Le train fou de la modernité industrielle pourra-t-il un jour être suffisamment apprivoisé pour être conduit par la tradition ? Cela reste à voir. À ce problème s'ajoute, bien sûr, la question des éléments étrangers ancrés dans l'Occident qui s'emploient à faire en sorte que "la corde et la queue" du "cerf-volant" européen restent à jamais coupées. Comment un mouvement national peut-il reconnecter un peuple avec son histoire et ses traditions tout en abritant des factions qui veulent que ces mêmes traditions et histoires disparaissent à jamais ou soient définitivement ternies par la honte ? Peut-être le seul réconfort que nous pouvons tirer est, comme Kaalep et Meister le soulignent, le fait que même dans la catastrophe il peut y avoir une opportunité.
Notes:
[1] Voir, par exemple, son monumental Religion et néant.
[2] Pour les conférences complètes, voir K. Nishitani, On Buddhism (New York : State University of New York Press, 2006), 18.

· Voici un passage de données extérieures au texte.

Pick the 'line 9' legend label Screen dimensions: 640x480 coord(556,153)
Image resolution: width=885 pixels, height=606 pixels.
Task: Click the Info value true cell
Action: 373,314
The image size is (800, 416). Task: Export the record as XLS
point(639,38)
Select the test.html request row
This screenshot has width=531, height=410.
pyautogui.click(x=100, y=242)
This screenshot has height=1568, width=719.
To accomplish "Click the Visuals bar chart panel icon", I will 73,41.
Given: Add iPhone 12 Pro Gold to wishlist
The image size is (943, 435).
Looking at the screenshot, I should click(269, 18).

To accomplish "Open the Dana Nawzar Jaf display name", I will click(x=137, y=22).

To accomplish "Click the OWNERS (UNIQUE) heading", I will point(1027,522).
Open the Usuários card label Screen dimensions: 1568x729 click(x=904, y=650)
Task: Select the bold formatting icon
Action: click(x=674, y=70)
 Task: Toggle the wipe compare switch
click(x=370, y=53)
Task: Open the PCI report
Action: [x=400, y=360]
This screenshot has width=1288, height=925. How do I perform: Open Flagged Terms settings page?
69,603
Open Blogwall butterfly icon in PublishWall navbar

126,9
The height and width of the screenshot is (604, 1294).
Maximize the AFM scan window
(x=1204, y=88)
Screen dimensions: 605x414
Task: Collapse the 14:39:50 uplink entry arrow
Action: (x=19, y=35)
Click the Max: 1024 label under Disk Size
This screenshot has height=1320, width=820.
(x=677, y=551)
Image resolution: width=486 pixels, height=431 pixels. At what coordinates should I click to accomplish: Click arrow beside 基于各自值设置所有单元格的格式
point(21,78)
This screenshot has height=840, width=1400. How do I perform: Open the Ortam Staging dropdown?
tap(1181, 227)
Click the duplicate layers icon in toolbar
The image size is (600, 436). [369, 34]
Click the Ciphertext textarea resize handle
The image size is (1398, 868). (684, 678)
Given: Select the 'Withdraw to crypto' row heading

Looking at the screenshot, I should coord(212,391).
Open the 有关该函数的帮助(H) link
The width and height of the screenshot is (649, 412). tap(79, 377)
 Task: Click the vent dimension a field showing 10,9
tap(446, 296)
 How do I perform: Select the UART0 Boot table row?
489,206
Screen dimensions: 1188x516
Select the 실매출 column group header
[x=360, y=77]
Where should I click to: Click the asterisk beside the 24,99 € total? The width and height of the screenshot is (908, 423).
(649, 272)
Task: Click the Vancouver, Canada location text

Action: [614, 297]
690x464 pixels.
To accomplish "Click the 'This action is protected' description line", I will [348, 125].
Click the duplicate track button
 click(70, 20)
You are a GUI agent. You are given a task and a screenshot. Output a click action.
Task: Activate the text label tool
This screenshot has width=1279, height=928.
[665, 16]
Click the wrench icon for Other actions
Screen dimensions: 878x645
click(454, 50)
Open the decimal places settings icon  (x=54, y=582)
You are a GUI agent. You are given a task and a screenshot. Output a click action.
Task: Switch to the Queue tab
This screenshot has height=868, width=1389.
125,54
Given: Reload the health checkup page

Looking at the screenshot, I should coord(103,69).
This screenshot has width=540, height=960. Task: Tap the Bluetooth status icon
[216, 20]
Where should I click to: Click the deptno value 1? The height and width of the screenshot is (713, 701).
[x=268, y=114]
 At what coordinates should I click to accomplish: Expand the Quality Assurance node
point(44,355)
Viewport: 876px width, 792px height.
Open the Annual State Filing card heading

[3] G. Parkes, " The Putative Fascism of the Kyoto School and the Political Correctness of the Modern Academy ", Philosophy East and West 47, no. 3 (1997) : 305-36. Pour une exploration plus biographique de l'anti-marxisme et du traditionalisme au sein de l'école de Kyoto, voir K. Nishitani, Nishida Kitaro : The Man and His Thought (Nagoya : Chisokudo Publications, 2016).